Treece took out $84,000 in loans. Six months after he got out of the St. Louis school, his monthly payment was more than half his take-home pay for his first job in Chicago. He later lost his job. With compounding interest, his loan quickly skyrocketed. At times he seriously wished he could go to jail in exchange for wiping out the debt.
With a new job, he’s managed to pay $60,000, but his balance remains at $111,000 because of fees, penalties and interest. “It’s like indentured servitude,” he said.
For those who default, lenders can truly play hardball, often employing no-scruples private collection firms that call borrowers as often as 10 times a day.
Shirley, an Ivy League-educated lawyer, lost her job in Chicago in the late 1980s. She pleaded for reduced payments from a collector working for the Illinois Student Assistance Commission — but was denied.

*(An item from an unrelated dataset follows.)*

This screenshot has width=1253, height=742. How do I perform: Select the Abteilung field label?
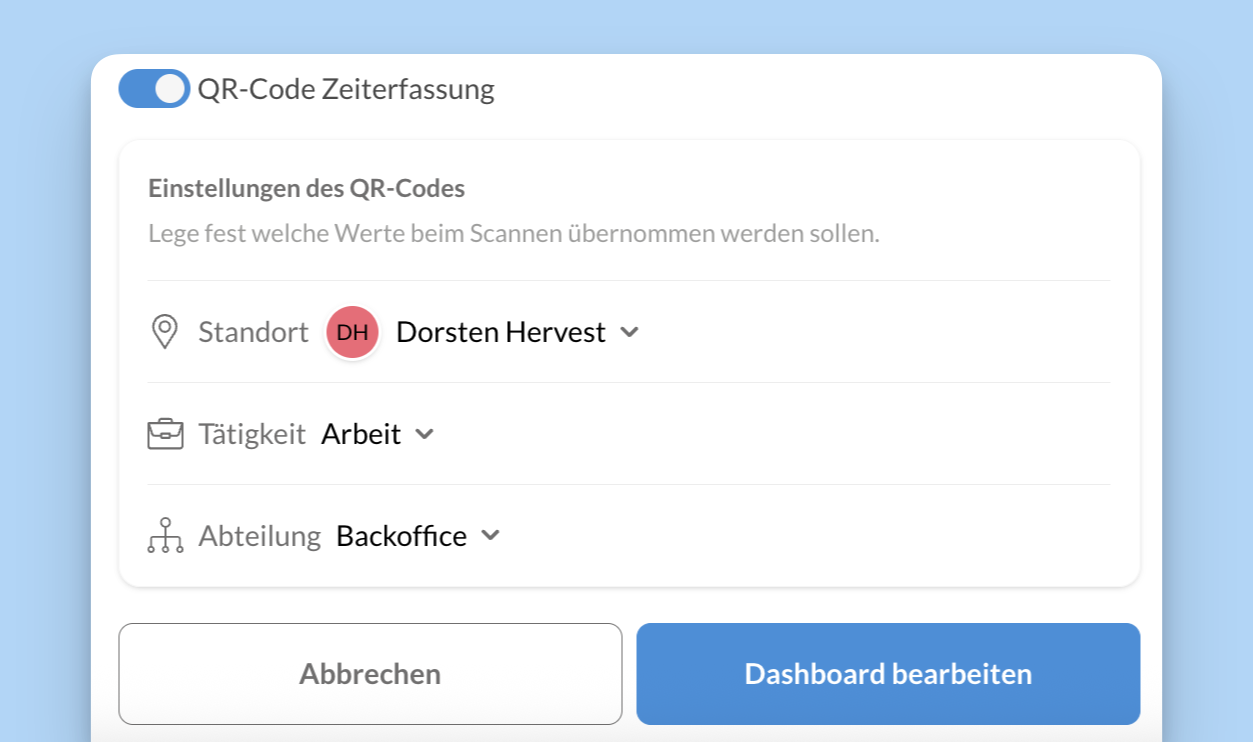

“I said you are driving me to bankruptcy,” she recalled. “They wouldn’t budge.”
In bankruptcy court ISAC claimed she owed $78,000, which included $13,000 for collection costs, 20 percent of the total debt. Nearly all of the debt was eventually erased, according to court records.
Because that was before the recent law changes, she should have been clear.

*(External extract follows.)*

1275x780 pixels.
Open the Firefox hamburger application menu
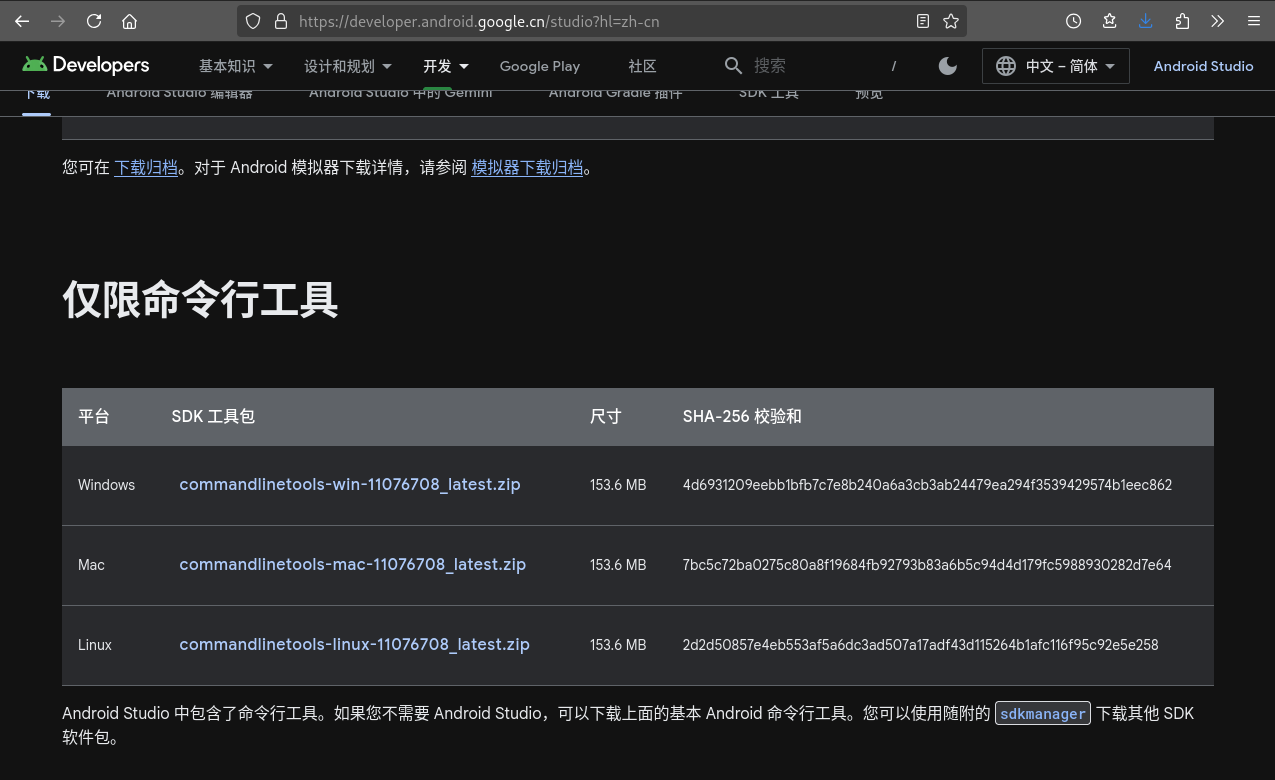tap(1253, 21)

Loan chief admits ‘mistakes’
But several years later, the collectors began calling again — first from ISAC and then from the U.S. Education Department. They claimed the bill was now over $100,000.
“It was as though they were above the law,” she said. She eventually went to court again and proved she no longer owed the money, but her husband left her in the process. She asked that her real name not be used out of fear of retaliation.
ISAC and the Education Department say they have several programs that allow students to delay payments in hard times or make lower ones based on income. Officials say they try to help borrowers in default get back into good standing, a process known as rehabilitation. Last year, ISAC rehabbed $30 million in defaulted loans, up from $4.4 million in 2002.
Agency director Andy Davis says the agency has to strike a balance between helping borrowers repay and making sure taxpayers aren’t left in the lurch.
But he acknowledges his workers “make mistakes” and said he is looking to make changes in some of the outsourcing of collections.
Then there are those with hard luck, who make bad decisions or just simply can’t get a break.
Richard and Sheila Friese both have degrees from Southern Illinois University, financed in part on student loans. They were also both discharged from the Navy after suffering injuries while serving stateside. Richard is learning disabled.
They have never been able to find high-paying jobs; now they both use wheelchairs to get around and suffer from ailments including arthritis, constant abdominal pain and chronic fatigue. They’re currently fighting with the Veterans Administration over benefits; they also are wrangling with the Social Security Administration.
Collector: ‘We will never go away’
They currently have no income to pay off their combined $141,000 loan balance. ISAC has seized $3,200 in tax refunds from Sheila, 37. Richard, 49, avoids the phone after constantly being called by collectors for Sallie Mae — one of whom he claims called him a “low-life, S.O.B.” Holler said Sallie Mae’s collectors are trained in fair debt collection practices. “That should not happen,” she said.
If this were virtually any other debt, experts say, the couple would be able to discharge some or all of it through bankruptcy. But the Frieses, of Mundelein, are stuck. “Our life has hit a brick wall,” Richard said.
Davis said it might make sense for the federal government to “write off” debt if borrowers — particularly vets — have no hope of paying.
Pam, 58, of Dolton, graduated from Downstate SIU-Edwardsville in 1984, but spent time on welfare. She eventually defaulted on her loan after a dispute over the amount of the balance and monthly payments. Her $12,500 in loans has grown to $28,000. Experts say borrowers should continue to make payments during a dispute so the loan doesn’t get out of control.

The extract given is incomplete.